Il y a des rendez-vous qu'il ne faut pas manquer. Il me semble ainsi bon, une fois par an, de dresser avec Jean Terrier le bilan archéologique d'un canton comme Genève. La chose permet d'échapper à l'événementiel, qui reste ici l'exception. Je citerai tout de même la découverte d'un pont médiéval, en partie fait de remplois de blocs romains. C'était à Carouge en 2012. Le travail de la petite équipe (11 personnes pour 8 postes à temps complet) s'attelle normalement à des recherches ponctuelles, ou alors à des travaux de longue haleine. Le château de Rouelbeau, avec qui je vais commencer en compagnie de Jean Terrier, est un chantier démarré en 2001.

# Jeu de données
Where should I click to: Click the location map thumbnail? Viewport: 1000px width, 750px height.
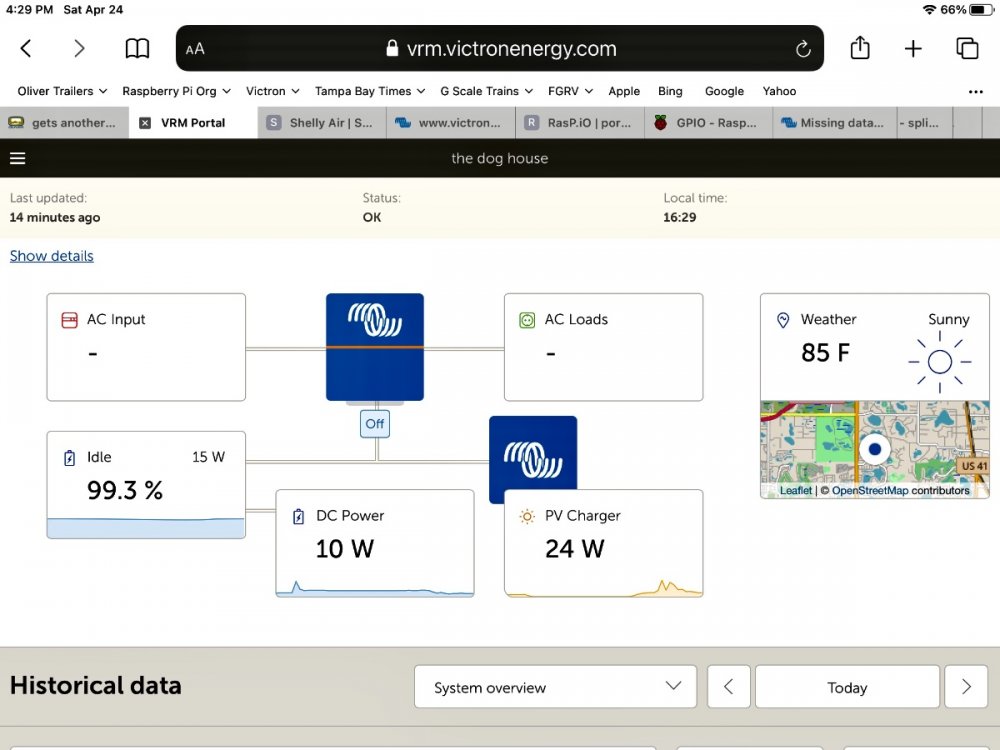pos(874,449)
==
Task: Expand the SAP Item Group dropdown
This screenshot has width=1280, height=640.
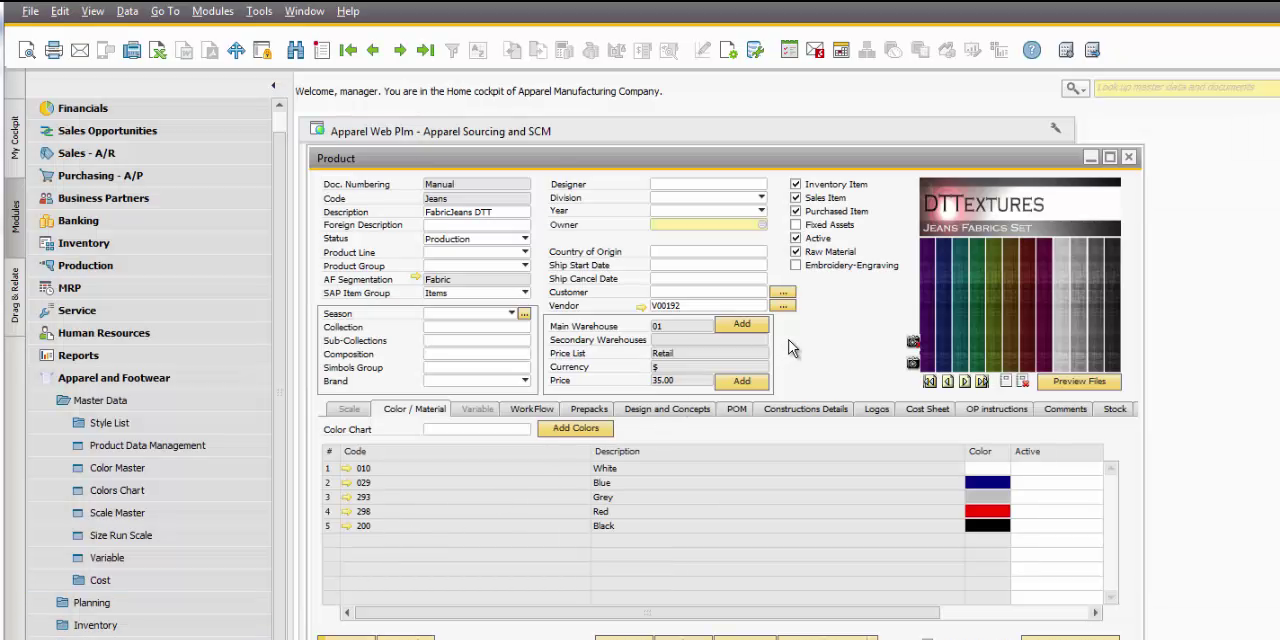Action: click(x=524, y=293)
==
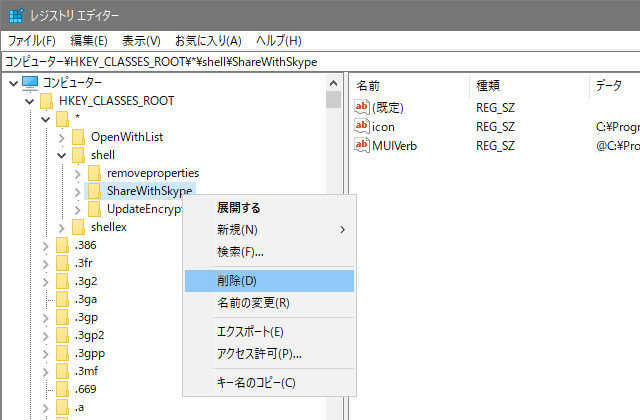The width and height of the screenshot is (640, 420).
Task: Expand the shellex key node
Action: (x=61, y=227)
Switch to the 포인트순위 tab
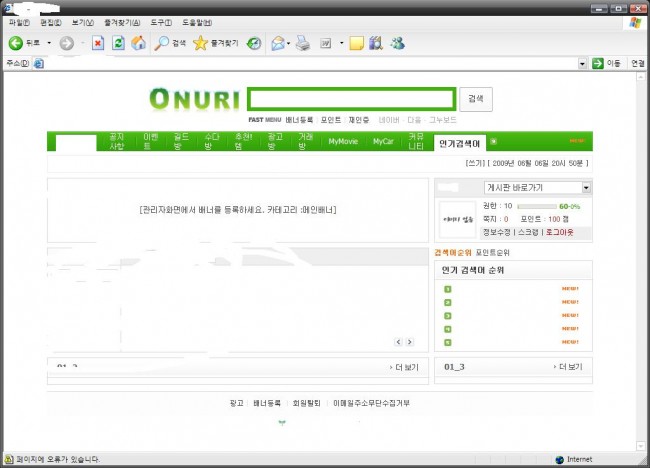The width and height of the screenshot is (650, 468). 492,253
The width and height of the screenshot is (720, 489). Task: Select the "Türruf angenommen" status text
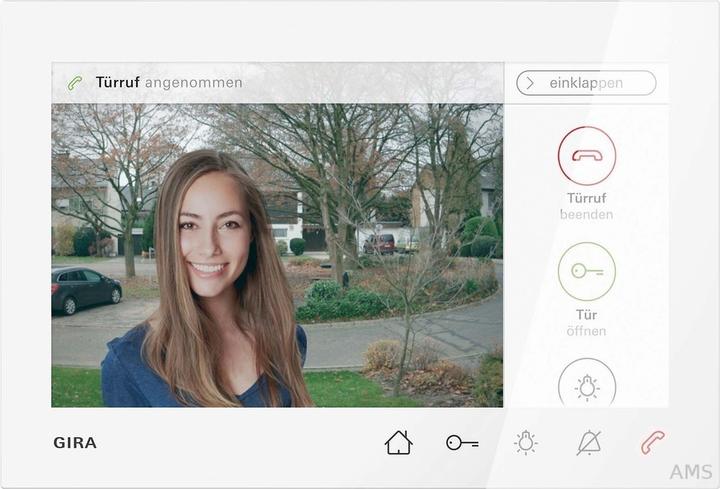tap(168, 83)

# Consigne 1
Dans le texte sur le bilan archéologique genevois, recopiez le passage qui commence aux mots « Il y a des rendez-vous » et s'arrête après « démarré en 2001. », en substituant « Lancy » à « Carouge ».
# Consigne 2
Reprenez le texte sur le bilan archéologique genevois après sa dernière phrase et rédigez-en la suite.

# Résultat attendu 1
Il y a des rendez-vous qu'il ne faut pas manquer. Il me semble ainsi bon, une fois par an, de dresser avec Jean Terrier le bilan archéologique d'un canton comme Genève. La chose permet d'échapper à l'événementiel, qui reste ici l'exception. Je citerai tout de même la découverte d'un pont médiéval, en partie fait de remplois de blocs romains. C'était à Lancy en 2012. Le travail de la petite équipe (11 personnes pour 8 postes à temps complet) s'attelle normalement à des recherches ponctuelles, ou alors à des travaux de longue haleine. Le château de Rouelbeau, avec qui je vais commencer en compagnie de Jean Terrier, est un chantier démarré en 2001.

# Résultat attendu 2
Où en êtes-vous, au fait, avec Rouelbeau? - Nous avons accompli la dernière étape. Il s'agit d'un projet complexe puisqu'il comprenait, après les fouilles, la conservation d'un bâti se dégradant gravement, sa mise en valeur, sa restauration et la création à venir d'un parcours didactique. Ce chantier aura traversé toute ma carrière d'archéologue cantonal, poste auquel j'ai été nommé il y a dix-huit ans. C'est long... Il aura aussi connu bien des responsables politiques à la tête d'un département dont les contours se modifient souvent. J'aurai ainsi connu Laurent Moutinot, Robert Cramer, Mark Müller ou François Longchamp, avant que dépendre d'Antonio Hodgers. Il a fallu chaque fois recréer un dialogue.
Trêve de politique, maintenant. Avant d'en dire plus sur l'avenir du château, pourriez-vous nous résumer son histoire? - Il a été construit en très peu de temps, au début du XIVe siècle. Le sire de Faucigny désirait protéger Hermance. Ce que nous avons retrouvé, ce sont les traces du premier bâtiment, celui de 1318, élevé sur une butte artificielle. Il était en bois. Ce que nous avons mis au jour, ce sont les empreintes des pieux laissées dans le sol. Le château en négatif, d'une certaine manière. Dès 1355 a été élevé un autre édifice, en pierre cette fois. Il est venu entourer le premier à la manière d'une boîte protectrice. La partie en bois a ensuite été démolie.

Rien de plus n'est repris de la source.